Reproduce the entries word for word, from the very first line through the line containing "Action: click(x=107, y=604)".

Records from a collection →
***

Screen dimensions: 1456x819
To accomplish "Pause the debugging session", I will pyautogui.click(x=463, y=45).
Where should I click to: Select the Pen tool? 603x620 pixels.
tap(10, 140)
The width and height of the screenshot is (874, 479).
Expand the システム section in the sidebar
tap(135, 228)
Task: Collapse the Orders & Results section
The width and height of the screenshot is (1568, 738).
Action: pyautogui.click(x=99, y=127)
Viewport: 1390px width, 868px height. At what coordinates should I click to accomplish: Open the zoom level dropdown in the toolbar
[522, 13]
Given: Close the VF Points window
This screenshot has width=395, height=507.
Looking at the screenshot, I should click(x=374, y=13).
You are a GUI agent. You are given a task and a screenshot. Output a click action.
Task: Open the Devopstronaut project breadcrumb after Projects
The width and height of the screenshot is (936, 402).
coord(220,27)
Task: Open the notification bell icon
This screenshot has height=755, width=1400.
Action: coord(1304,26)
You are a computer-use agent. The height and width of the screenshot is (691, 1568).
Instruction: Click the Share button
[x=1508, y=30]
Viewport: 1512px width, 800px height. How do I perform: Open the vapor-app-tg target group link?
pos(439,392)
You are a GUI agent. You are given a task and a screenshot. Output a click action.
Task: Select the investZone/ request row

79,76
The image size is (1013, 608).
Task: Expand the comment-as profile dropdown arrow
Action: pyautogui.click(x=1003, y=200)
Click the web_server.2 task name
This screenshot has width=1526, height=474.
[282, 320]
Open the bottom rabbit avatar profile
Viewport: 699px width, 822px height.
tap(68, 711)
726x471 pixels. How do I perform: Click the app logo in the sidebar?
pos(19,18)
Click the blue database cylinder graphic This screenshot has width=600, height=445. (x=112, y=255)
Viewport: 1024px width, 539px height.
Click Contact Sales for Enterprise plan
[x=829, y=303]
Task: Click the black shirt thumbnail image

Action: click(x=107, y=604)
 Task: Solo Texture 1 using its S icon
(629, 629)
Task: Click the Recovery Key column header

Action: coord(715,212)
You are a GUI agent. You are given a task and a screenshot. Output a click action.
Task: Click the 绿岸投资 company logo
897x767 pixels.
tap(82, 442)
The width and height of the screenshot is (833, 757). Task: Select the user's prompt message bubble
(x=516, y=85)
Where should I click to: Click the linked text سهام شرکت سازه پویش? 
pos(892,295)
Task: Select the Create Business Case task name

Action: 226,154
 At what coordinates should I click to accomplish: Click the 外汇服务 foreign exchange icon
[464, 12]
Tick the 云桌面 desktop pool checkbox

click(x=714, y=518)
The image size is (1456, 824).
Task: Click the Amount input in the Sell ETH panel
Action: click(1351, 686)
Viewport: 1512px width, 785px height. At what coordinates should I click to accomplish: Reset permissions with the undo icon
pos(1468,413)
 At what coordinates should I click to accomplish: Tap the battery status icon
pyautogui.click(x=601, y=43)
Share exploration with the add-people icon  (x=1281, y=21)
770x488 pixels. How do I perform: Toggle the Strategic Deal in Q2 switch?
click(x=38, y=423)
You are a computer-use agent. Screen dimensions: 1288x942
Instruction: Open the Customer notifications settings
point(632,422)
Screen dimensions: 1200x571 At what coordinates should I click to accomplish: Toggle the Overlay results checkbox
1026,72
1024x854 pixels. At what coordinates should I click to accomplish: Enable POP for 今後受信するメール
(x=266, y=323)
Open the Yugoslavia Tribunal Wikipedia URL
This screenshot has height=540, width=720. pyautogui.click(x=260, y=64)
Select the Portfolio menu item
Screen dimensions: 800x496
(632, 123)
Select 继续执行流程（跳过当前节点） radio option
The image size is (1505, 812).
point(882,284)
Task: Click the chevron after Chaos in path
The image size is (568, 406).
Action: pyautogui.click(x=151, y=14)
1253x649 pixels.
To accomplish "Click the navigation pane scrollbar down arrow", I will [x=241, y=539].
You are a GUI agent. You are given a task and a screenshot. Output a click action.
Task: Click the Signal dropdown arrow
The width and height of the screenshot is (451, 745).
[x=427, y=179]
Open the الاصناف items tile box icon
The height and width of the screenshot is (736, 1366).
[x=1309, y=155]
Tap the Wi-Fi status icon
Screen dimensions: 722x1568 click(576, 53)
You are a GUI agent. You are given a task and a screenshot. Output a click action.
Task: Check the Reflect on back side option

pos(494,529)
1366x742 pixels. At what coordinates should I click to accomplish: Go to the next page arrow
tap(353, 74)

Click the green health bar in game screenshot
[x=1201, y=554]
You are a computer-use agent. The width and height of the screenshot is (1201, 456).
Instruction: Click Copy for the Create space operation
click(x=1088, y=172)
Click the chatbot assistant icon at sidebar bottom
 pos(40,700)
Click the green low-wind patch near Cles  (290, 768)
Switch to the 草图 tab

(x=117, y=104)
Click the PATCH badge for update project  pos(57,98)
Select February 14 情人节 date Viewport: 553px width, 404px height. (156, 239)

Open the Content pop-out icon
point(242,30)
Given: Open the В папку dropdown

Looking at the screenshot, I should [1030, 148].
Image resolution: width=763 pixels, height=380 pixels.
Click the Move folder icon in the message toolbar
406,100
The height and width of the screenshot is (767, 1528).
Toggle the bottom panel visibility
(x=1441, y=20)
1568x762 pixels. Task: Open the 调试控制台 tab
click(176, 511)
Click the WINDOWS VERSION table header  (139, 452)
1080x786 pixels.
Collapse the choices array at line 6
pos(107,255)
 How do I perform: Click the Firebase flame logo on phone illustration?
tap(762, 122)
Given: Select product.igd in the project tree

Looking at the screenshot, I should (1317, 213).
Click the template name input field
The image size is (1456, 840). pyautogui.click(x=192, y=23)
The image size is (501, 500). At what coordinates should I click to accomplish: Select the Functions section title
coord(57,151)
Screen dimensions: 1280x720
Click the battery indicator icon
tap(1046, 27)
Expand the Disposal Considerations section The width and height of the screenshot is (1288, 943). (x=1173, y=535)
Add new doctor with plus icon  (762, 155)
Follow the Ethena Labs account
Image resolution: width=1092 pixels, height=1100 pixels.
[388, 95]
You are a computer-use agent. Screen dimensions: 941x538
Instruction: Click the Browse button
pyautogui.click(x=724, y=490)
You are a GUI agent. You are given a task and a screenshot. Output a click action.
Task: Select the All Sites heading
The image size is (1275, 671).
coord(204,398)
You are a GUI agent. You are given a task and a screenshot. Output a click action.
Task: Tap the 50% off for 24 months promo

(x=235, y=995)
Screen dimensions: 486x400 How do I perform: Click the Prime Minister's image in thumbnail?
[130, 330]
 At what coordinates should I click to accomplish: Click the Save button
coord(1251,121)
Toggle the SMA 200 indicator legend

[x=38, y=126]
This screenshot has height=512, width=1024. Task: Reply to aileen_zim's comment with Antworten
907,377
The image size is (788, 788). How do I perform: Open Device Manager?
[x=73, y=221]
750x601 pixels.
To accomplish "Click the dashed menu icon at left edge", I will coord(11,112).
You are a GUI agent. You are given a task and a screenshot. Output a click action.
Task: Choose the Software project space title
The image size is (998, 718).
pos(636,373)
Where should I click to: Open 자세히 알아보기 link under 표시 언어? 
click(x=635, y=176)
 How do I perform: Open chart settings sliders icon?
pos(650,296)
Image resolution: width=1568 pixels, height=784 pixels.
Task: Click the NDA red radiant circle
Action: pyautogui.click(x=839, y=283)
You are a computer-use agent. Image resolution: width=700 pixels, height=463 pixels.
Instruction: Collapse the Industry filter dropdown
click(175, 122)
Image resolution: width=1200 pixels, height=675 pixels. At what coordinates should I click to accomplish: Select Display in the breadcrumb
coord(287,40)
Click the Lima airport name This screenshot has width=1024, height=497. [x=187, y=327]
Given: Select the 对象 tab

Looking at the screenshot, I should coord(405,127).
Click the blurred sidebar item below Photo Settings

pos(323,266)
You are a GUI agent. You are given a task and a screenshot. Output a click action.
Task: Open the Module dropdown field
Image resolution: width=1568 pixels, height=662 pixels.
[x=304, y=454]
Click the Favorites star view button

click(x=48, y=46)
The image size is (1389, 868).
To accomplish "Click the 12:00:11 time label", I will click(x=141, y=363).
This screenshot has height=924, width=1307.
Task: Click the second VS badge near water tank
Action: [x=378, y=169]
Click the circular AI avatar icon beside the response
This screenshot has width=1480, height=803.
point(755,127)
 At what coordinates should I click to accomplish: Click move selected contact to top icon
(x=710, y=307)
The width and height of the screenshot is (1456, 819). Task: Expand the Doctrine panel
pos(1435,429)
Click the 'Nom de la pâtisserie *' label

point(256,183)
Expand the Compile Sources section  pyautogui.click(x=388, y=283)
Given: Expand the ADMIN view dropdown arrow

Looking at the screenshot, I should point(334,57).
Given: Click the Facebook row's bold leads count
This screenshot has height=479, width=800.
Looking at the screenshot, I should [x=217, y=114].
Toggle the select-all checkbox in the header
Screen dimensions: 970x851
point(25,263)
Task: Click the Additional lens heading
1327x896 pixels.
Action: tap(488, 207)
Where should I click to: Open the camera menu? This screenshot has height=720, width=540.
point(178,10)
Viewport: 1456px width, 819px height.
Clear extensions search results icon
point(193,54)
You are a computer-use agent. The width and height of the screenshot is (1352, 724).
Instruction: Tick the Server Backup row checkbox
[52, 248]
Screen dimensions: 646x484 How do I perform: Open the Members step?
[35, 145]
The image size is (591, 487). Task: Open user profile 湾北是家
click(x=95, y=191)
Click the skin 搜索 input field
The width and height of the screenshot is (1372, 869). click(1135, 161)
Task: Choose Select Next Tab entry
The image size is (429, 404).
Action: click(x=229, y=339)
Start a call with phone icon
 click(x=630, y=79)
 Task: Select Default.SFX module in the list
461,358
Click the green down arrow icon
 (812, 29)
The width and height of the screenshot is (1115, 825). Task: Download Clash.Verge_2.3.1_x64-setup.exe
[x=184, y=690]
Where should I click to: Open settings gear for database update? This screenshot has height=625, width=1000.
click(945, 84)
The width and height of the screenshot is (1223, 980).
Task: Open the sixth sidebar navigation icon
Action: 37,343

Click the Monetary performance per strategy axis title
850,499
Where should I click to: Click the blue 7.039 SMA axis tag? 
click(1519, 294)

***

REPLY →
Screen dimensions: 1456x819
To accomplish "Pause the debugging session", I will pyautogui.click(x=463, y=45).
Where should I click to: Select the Pen tool? 603x620 pixels.
tap(10, 140)
The width and height of the screenshot is (874, 479).
Expand the システム section in the sidebar
tap(135, 228)
Task: Collapse the Orders & Results section
The width and height of the screenshot is (1568, 738).
Action: pyautogui.click(x=99, y=127)
Viewport: 1390px width, 868px height. At what coordinates should I click to accomplish: Open the zoom level dropdown in the toolbar
[522, 13]
Given: Close the VF Points window
This screenshot has width=395, height=507.
Looking at the screenshot, I should click(x=374, y=13).
You are a GUI agent. You are given a task and a screenshot. Output a click action.
Task: Open the Devopstronaut project breadcrumb after Projects
The width and height of the screenshot is (936, 402).
coord(220,27)
Task: Open the notification bell icon
This screenshot has height=755, width=1400.
Action: coord(1304,26)
You are a computer-use agent. The height and width of the screenshot is (691, 1568).
Instruction: Click the Share button
[x=1508, y=30]
Viewport: 1512px width, 800px height. How do I perform: Open the vapor-app-tg target group link?
pos(439,392)
You are a GUI agent. You are given a task and a screenshot. Output a click action.
Task: Select the investZone/ request row

79,76
The image size is (1013, 608).
Task: Expand the comment-as profile dropdown arrow
Action: pyautogui.click(x=1003, y=200)
Click the web_server.2 task name
This screenshot has width=1526, height=474.
[282, 320]
Open the bottom rabbit avatar profile
Viewport: 699px width, 822px height.
tap(68, 711)
726x471 pixels. How do I perform: Click the app logo in the sidebar?
pos(19,18)
Click the blue database cylinder graphic This screenshot has width=600, height=445. (x=112, y=255)
Viewport: 1024px width, 539px height.
Click Contact Sales for Enterprise plan
[x=829, y=303]
Task: Click the black shirt thumbnail image

Action: click(x=107, y=604)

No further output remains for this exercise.